YotaPhone, which released its first smartphone last year, is having another shot at the smartphone market with the YotaPhone 2.
The device is a high-spec Android-based handset with specs to match many Android flagships. There is something different about the device, though. Flip it over and users will see a low-power e-paper display, fully integrated into the device.
"Everyone wanted capacitive touch to extend across the full eInk screen, even we saw that in the design! There was a lot of discussion about the best size for the phone. The team has went with a five-inch screen, this felt obvious," said CEO Vlad Martynov in an interview. "But the biggest call from the Android community was to mirror the whole Android experience on the eInk display. We call it YotaMirror, and it allows any Android app to run on the low-power display."
Yota, which is the Russian broadband company behind the smartphone, makes a number of devices, but the YotaPhone is different because of the rear display. While the rear e-paper display cannot show anywhere near as many colors as a normal display, it does take up substantially less power. An obvious use of this display would be for e-books, and the device even comes with a dedicated e-book app. It's also possible to put a screengrab onto the rear display, where the image remains visible even when the phone is off or the battery conks out, so it could display a local map if you're traveling or your airline boarding pass.

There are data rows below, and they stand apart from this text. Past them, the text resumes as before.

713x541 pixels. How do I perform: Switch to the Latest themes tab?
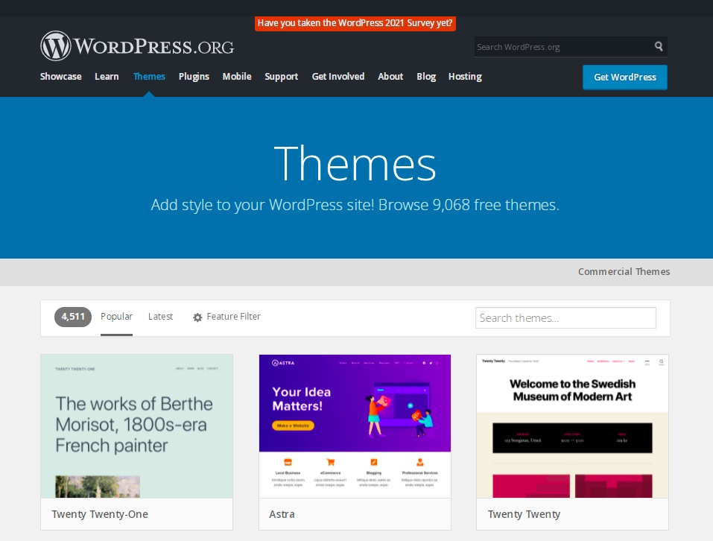click(x=160, y=317)
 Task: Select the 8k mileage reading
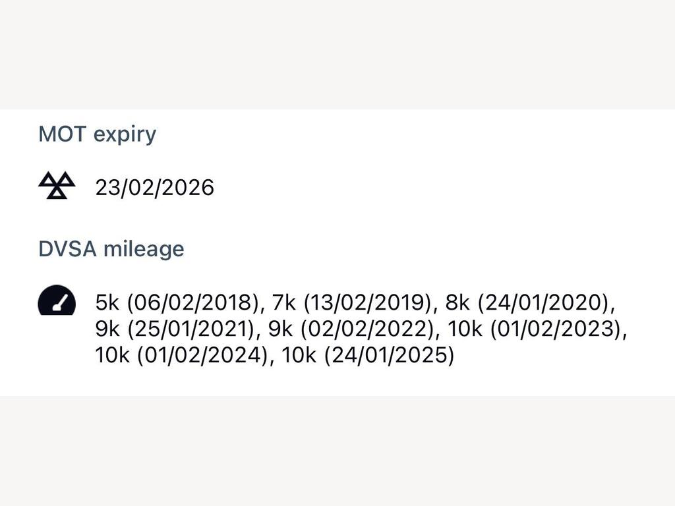[457, 302]
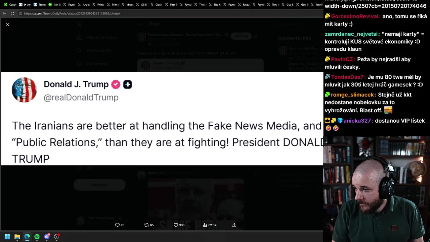This screenshot has height=242, width=430.
Task: Go back with the browser back arrow
Action: click(4, 13)
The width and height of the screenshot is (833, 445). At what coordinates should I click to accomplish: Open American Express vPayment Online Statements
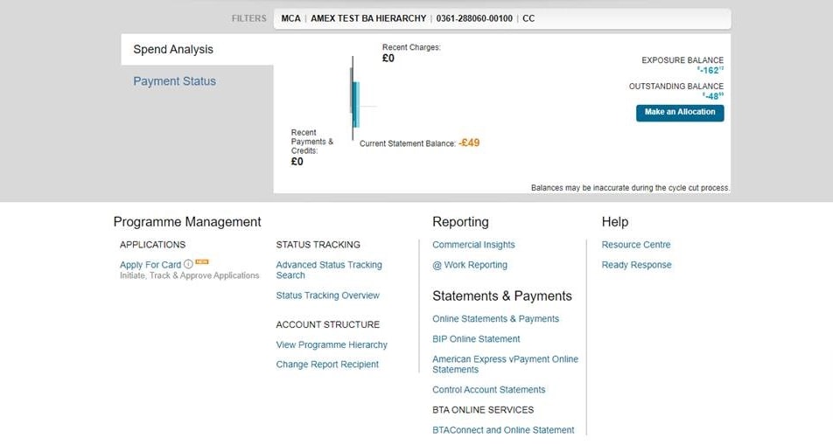[505, 365]
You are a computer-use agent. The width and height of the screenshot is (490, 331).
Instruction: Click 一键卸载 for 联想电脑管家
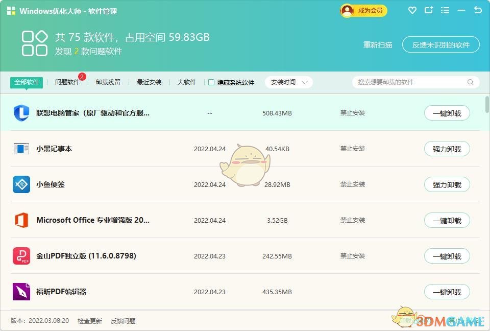click(447, 113)
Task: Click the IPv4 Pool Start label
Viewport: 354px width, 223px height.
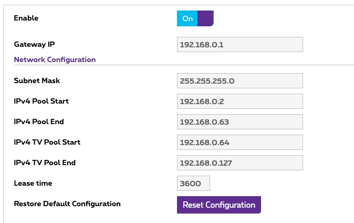Action: pos(41,101)
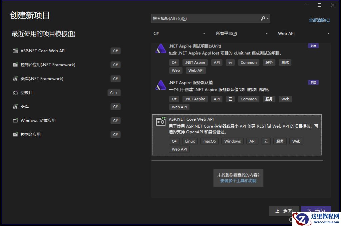
Task: Open the Web API project type dropdown
Action: [x=303, y=33]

The rear display on the new device is a vast improvement over the first YotaPhone's e-paper display, which was not a touch screen and was not able to work with normal Android apps.
"YotaPhone 2 takes the whole concept to the next level," continued Martynov. "We've reached 100 hours of reading on a single battery charge, you can run all your basic phone features from the second screen using the 'YotaEnergy' mode, which can increase your phone's endurance three times over, and because we have full touch, those functions work well in bright sunlight in a power-efficient manner."
The device is currently only available in one color, which is a dark off-black which matches the eInk display, making the rear display seem less like a display and more like just the back of the phone which happens to be able to display things.
"We've worked on a clear vision of what a second display can mean for consumers, but we've focused on making this handset a mass-market product. Since the demo units were seen at MWC [Mobile World Congress], we've spent months making sure this is a high-quality product that delivers on our promise," said Martynov.
The device doesn't come cheap, however. The YotaPhone 2 will set the user back £550 in the U.K., which equates to around $860 in the U.S. It is currently available in Europe, and is expected to reach the U.S. at some point in the near future.